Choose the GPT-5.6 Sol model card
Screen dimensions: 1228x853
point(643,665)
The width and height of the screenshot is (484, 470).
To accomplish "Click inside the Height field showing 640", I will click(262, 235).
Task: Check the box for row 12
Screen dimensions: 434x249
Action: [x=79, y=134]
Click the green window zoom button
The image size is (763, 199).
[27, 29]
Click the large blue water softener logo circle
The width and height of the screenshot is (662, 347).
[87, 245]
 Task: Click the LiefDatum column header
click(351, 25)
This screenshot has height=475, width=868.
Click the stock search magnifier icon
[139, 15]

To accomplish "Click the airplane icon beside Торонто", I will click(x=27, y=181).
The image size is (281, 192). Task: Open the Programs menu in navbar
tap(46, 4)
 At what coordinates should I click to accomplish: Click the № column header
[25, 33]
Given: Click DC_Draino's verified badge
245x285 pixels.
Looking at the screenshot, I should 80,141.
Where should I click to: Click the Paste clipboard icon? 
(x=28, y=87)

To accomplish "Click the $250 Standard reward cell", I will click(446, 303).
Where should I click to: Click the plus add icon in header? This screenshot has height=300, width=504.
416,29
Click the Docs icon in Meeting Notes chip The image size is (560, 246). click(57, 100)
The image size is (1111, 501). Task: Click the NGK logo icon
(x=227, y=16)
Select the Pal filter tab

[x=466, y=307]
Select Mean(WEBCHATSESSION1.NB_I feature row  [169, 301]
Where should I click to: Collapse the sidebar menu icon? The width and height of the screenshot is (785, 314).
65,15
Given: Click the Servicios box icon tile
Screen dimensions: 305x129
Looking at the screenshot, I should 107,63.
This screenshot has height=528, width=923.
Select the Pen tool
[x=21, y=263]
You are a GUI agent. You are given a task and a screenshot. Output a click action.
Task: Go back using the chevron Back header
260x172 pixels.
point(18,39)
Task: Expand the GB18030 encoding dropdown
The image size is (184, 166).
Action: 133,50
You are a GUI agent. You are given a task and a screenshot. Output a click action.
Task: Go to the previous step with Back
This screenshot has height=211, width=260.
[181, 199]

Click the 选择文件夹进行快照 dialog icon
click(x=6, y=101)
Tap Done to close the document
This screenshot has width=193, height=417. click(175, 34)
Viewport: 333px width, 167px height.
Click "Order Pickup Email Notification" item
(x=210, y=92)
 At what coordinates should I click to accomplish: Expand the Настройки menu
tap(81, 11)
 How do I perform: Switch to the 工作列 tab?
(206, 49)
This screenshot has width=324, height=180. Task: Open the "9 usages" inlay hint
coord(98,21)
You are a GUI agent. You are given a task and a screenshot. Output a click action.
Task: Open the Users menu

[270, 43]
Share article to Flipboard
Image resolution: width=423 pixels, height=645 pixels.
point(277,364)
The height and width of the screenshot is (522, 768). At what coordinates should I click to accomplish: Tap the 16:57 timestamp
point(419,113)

· · · · ·

## Problem details
Produce a word-for-word copy of everything above from the line holding "Click the stock search magnifier icon" down to the line holding "Select Mean(WEBCHATSESSION1.NB_I feature", with both of those lines kept.

## Your solution
Click the stock search magnifier icon
[139, 15]

To accomplish "Click the airplane icon beside Торонто", I will click(x=27, y=181).
The image size is (281, 192). Task: Open the Programs menu in navbar
tap(46, 4)
 At what coordinates should I click to accomplish: Click the № column header
[25, 33]
Given: Click DC_Draino's verified badge
245x285 pixels.
Looking at the screenshot, I should 80,141.
Where should I click to: Click the Paste clipboard icon? 
(x=28, y=87)

To accomplish "Click the $250 Standard reward cell", I will click(446, 303).
Where should I click to: Click the plus add icon in header? This screenshot has height=300, width=504.
416,29
Click the Docs icon in Meeting Notes chip The image size is (560, 246). click(57, 100)
The image size is (1111, 501). Task: Click the NGK logo icon
(x=227, y=16)
Select the Pal filter tab

[x=466, y=307]
Select Mean(WEBCHATSESSION1.NB_I feature row  [169, 301]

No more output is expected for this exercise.